DOCUMENT EXTRACT:
+-------+
On 5/27/19 2:34 AM, George Wilkie wrote:
> On Sat, May 25, 2019 at 09:13:13AM -0600, David Ahern wrote:
>>> Using a loopback doesn't work, e.g. if 10.1.1.0/24 was on a global
>>> interface:
>>> ip ro add vrf vrf-a 10.1.1.0/24 dev lo
>>
>> That works for MPLS when you exit the LSP and deliver locally, so it
>> should work here as well. I'll take a look early next week.
>
> OK, thanks.
>
>> I would prefer to avoid it if possible. VRF route leaking for forwarding
>> does not have the second lookup and that is the primary use case. VRL
>> with local delivery is a 1-off use case and you could just easily argue
>> that the connection should not rely on the leaked route. ie., the
>> control plane is aware of both VRFs, and the userspace process could use
>> the VRF-B path.
>>
>
> Although it isn't always possible to change the userspace process -
> may be running in a specific vrf by 'ip vrf exec'
>
sure, but that is a design choice for the control plane. Effectively,
you have this setup:
{ process }
|
| packet
|
+--------------+ +--------------+
| VRF A | | VRF B |
| | | |
| | <------ route to A |
| +------+ | | +------+ |
+---| ens1 |---+ +---| ens2 |---+
+------+ +------+
^
|
|
packet
ie., the process is potentially bound to VRF-A, and you want it handle
packets from VRF-B and without binding to VRF-B.
+-------+
DATA SECTION:
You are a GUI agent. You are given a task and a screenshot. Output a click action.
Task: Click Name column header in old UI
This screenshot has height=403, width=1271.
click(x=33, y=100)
+-------+
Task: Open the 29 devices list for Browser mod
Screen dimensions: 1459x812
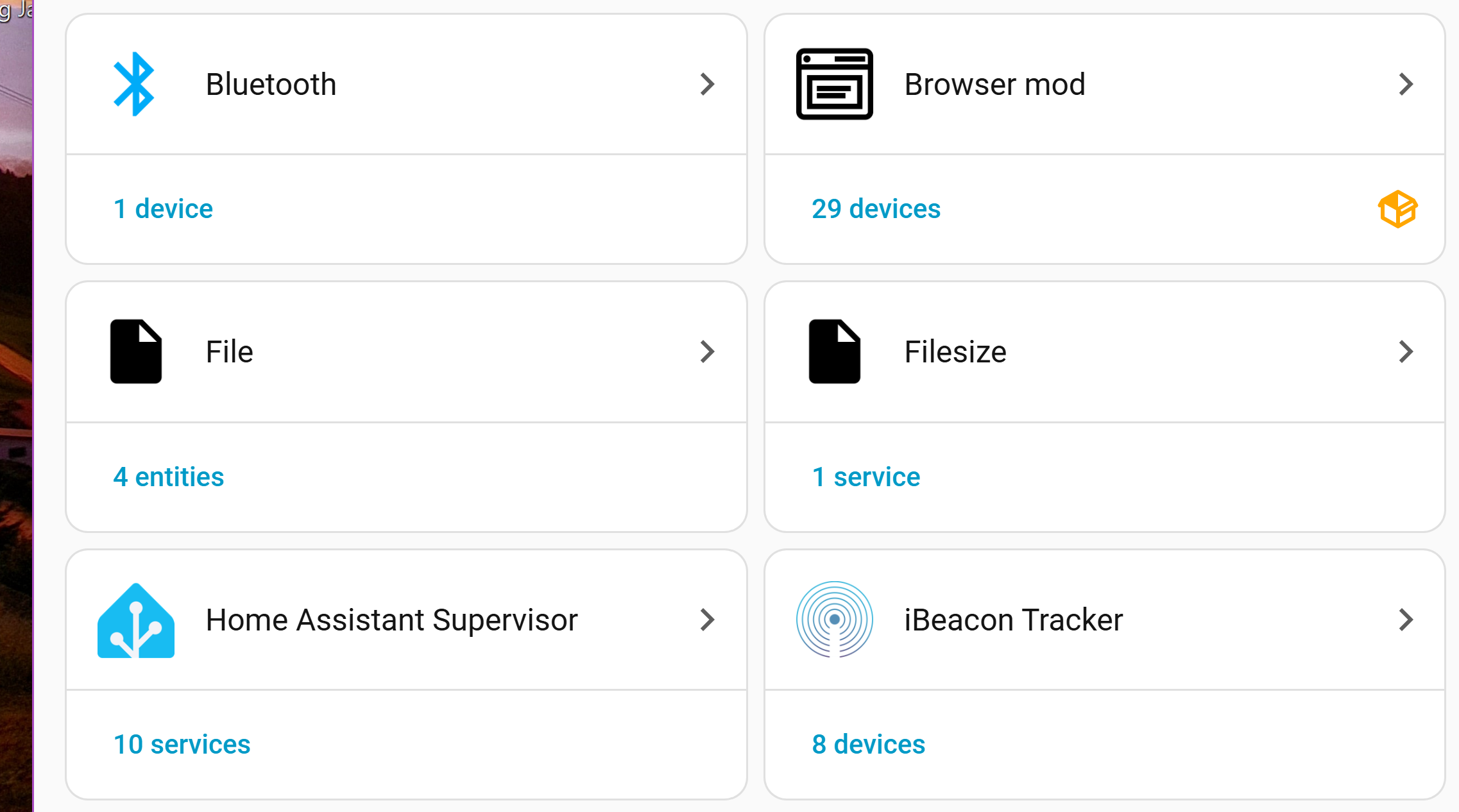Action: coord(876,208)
+-------+
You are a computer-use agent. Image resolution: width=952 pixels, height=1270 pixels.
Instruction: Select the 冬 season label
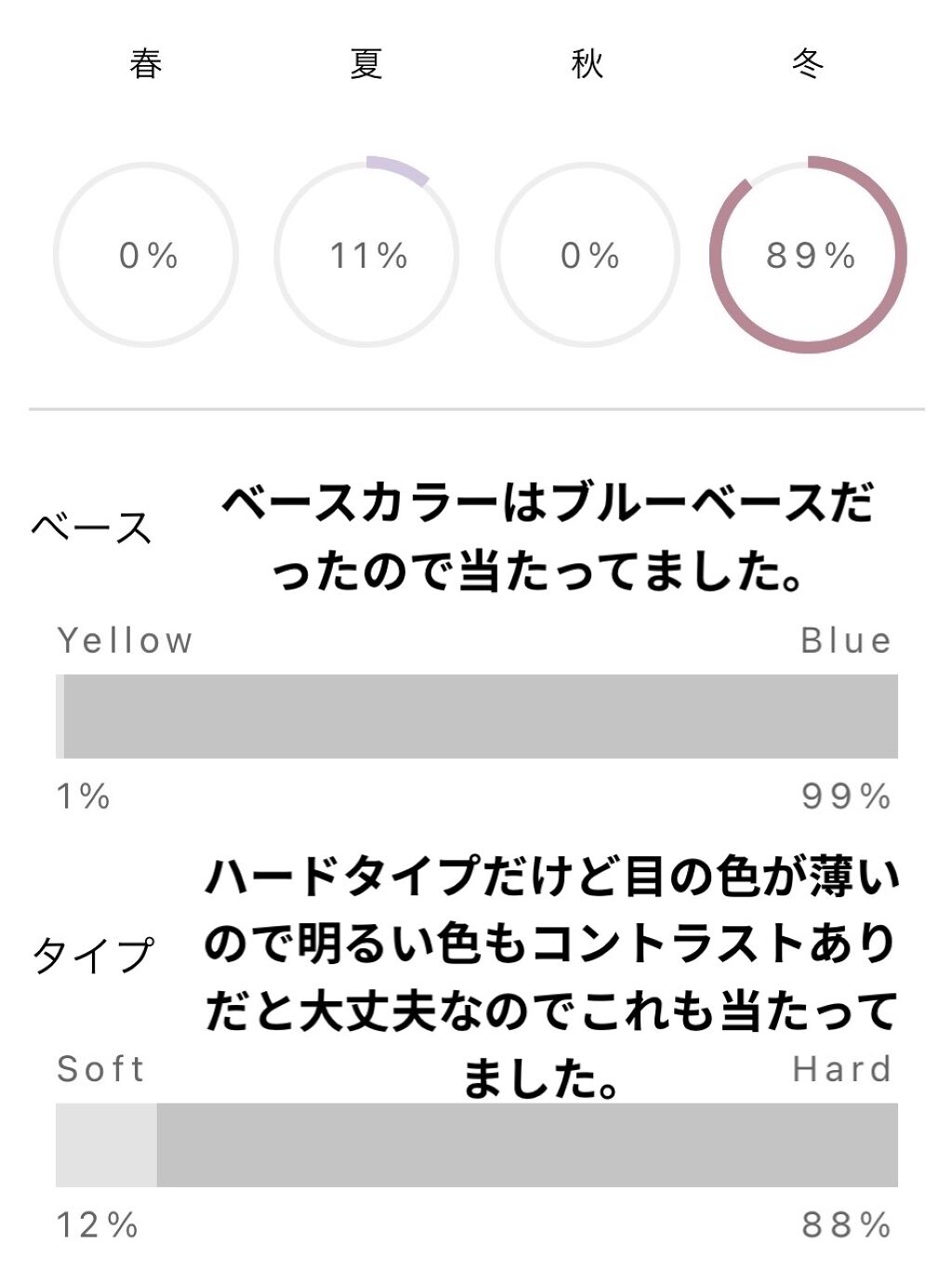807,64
+-------+
CHALLENGES:
1. In the VRF route leaking thread, rewrite the paragraph beginning "I would prefer to avoid it if possible" as a short bulleted list that keeps its main facts.
2. Put the rows from the line containing "Task: Open the" down to the line containing "Action: coord(876,208)", both included, into a two-column CSV with the columns request and answer. Give one line per request, quote each field, turn line breaks into spaces, and leave out the pictures.

OUTPUTS:
1.
- The writer would prefer to avoid it if possible.
- VRF route leaking for forwarding, the primary use case, does not have the second lookup.
- Route leaking with local delivery is a one-off use case.
- One could argue that the connection should not rely on the leaked route: the control plane is aware of both VRFs, and the userspace process could use the VRF-B path.

2.
request,answer
"Task: Open the 29 devices list for Browser mod Screen dimensions: 1459x812","Action: coord(876,208)"